Data section
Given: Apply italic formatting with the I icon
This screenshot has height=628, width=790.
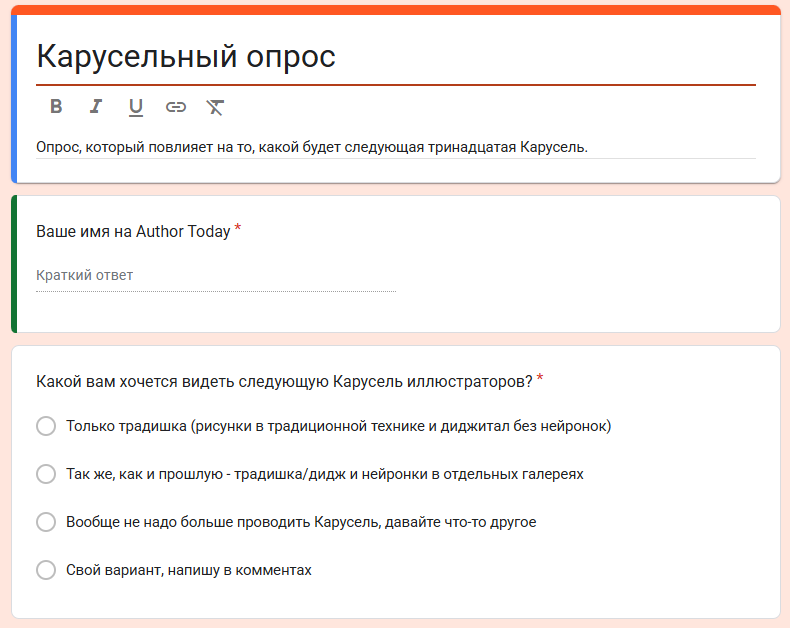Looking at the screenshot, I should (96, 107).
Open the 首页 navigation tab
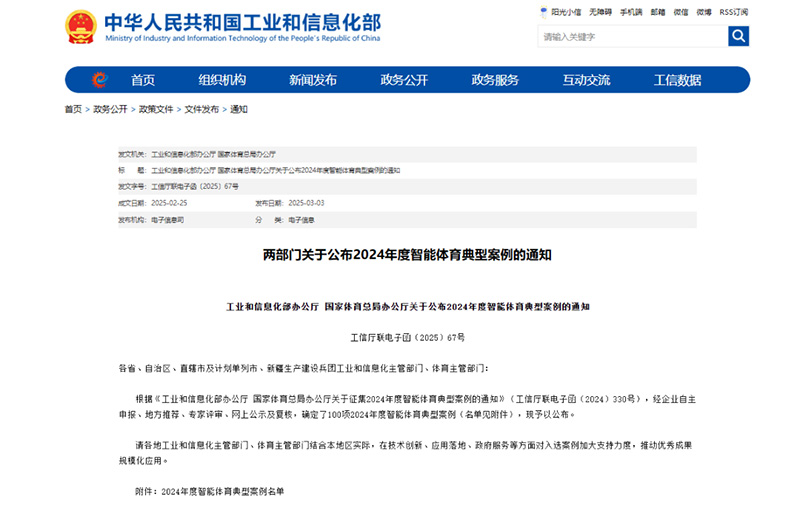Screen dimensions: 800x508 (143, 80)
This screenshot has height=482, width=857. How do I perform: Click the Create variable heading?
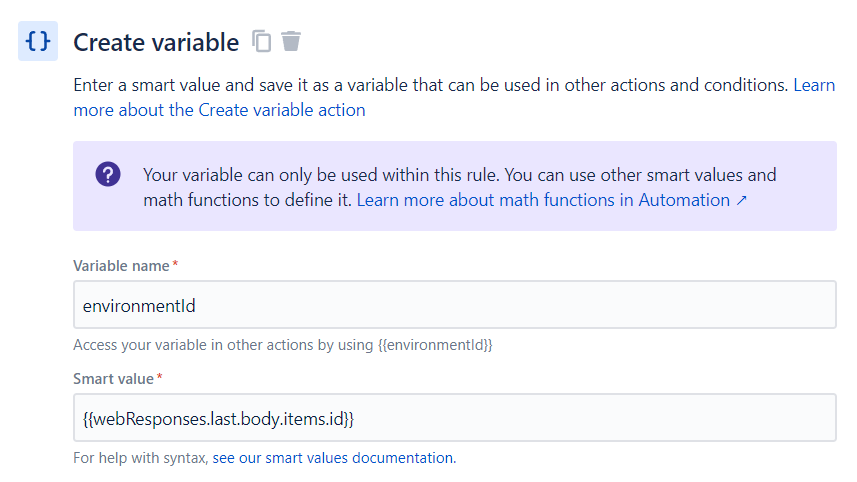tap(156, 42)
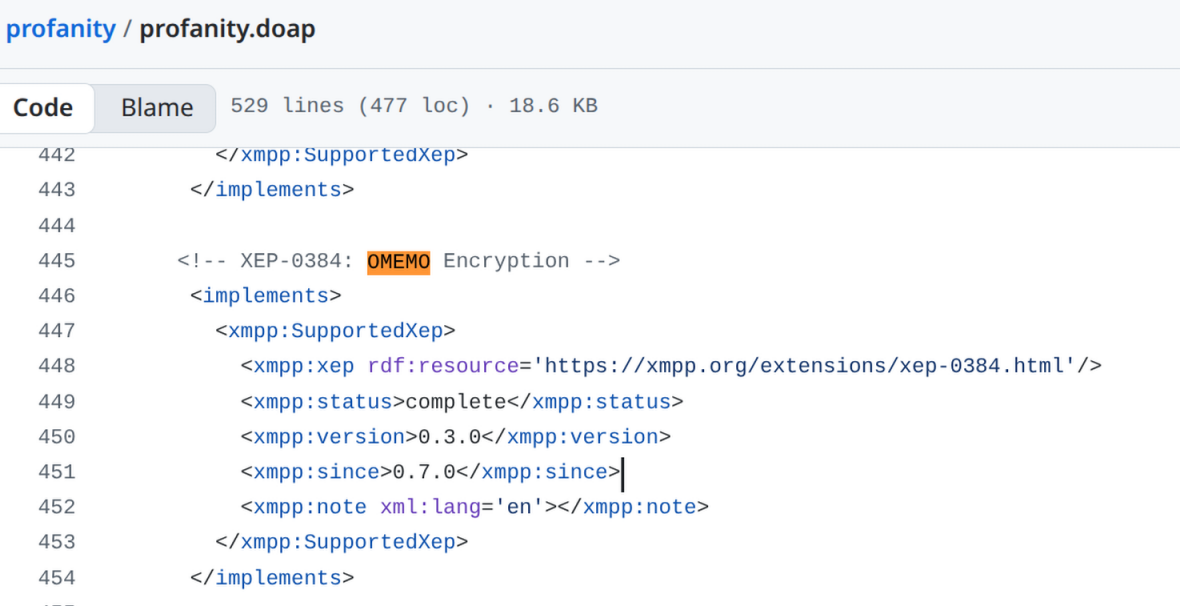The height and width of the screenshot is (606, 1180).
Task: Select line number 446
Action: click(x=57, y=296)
...
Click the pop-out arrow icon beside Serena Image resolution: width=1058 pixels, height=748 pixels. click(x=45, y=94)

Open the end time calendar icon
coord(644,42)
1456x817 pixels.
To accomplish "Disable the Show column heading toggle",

What is expected
Report all lines in the listing above that contain the word "pixels".

Exercise solution
Click the pop-out arrow icon beside Serena Image resolution: width=1058 pixels, height=748 pixels. click(x=45, y=94)
1456x817 pixels.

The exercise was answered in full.